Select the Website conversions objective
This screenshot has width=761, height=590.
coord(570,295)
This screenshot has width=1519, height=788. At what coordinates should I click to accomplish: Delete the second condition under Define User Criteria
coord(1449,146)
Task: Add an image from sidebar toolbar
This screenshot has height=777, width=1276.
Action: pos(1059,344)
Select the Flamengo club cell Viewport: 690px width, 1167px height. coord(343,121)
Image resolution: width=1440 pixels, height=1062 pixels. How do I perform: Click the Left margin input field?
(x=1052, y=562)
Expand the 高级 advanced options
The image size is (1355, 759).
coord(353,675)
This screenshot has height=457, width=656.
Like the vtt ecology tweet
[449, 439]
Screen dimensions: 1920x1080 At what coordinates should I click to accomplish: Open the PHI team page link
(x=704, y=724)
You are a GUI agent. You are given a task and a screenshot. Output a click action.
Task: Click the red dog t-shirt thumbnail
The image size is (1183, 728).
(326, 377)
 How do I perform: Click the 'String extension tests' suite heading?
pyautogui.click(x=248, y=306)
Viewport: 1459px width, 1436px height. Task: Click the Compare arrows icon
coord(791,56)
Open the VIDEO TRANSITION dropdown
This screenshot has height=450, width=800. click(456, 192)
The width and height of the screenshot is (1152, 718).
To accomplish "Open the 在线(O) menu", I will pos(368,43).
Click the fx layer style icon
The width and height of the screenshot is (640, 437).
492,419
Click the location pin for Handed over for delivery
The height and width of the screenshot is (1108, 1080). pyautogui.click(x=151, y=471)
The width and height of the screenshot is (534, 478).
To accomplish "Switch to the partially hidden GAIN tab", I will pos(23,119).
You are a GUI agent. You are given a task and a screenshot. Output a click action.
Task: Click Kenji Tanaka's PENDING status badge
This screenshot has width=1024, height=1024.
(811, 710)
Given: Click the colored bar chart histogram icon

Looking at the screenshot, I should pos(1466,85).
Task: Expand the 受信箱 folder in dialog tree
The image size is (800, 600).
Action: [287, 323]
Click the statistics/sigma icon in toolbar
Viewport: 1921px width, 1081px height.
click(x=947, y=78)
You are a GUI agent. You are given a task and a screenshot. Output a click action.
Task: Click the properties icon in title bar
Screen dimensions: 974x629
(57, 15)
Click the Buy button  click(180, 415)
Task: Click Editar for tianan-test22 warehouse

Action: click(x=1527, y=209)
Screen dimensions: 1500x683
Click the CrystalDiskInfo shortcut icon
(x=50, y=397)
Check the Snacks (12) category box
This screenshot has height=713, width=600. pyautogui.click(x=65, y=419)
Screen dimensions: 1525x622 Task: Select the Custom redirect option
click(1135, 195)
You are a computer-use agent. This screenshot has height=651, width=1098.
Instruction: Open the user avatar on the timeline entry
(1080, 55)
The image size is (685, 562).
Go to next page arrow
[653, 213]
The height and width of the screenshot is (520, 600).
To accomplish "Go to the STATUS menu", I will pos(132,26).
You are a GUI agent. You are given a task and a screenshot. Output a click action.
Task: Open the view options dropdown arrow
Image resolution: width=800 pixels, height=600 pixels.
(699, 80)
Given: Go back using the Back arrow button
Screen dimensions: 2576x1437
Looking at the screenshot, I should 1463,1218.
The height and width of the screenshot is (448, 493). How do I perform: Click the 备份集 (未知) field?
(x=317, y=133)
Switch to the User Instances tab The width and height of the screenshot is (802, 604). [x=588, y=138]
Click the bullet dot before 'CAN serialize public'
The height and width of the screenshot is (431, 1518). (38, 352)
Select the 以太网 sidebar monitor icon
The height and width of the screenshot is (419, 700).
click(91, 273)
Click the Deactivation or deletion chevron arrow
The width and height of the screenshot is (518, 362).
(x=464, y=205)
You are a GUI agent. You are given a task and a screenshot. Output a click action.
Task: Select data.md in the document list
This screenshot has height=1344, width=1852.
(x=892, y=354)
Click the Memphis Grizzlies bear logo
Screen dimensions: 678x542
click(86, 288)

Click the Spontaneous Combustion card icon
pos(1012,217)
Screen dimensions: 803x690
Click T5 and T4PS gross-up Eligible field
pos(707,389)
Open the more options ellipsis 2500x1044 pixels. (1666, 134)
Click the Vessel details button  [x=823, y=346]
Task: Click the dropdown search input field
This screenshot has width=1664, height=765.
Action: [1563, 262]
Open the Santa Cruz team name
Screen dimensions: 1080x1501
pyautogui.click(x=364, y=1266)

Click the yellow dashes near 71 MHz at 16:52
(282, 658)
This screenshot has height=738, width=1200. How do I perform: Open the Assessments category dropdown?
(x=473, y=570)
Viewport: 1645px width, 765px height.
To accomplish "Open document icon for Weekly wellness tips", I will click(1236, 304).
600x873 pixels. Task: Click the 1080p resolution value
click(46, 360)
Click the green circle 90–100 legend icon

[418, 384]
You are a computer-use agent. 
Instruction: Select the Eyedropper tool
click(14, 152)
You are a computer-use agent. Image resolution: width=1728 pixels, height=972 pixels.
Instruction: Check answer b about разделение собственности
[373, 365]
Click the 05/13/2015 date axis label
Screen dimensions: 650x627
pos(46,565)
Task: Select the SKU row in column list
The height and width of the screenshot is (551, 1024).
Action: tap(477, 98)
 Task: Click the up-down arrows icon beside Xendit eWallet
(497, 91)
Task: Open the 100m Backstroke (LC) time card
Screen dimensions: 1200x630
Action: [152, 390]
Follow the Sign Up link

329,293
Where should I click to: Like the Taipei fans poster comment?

______

WORK TASK:
Only the lines from the one containing "600x873 pixels. Task: Click" to the end of the records should be repeated, exactly as they appear.

RESPONSE:
600x873 pixels. Task: Click the 1080p resolution value
click(46, 360)
Click the green circle 90–100 legend icon

[418, 384]
You are a computer-use agent. 
Instruction: Select the Eyedropper tool
click(14, 152)
You are a computer-use agent. Image resolution: width=1728 pixels, height=972 pixels.
Instruction: Check answer b about разделение собственности
[373, 365]
Click the 05/13/2015 date axis label
Screen dimensions: 650x627
pos(46,565)
Task: Select the SKU row in column list
The height and width of the screenshot is (551, 1024).
Action: tap(477, 98)
 Task: Click the up-down arrows icon beside Xendit eWallet
(497, 91)
Task: Open the 100m Backstroke (LC) time card
Screen dimensions: 1200x630
Action: [152, 390]
Follow the Sign Up link

329,293
Where should I click to: Like the Taipei fans poster comment?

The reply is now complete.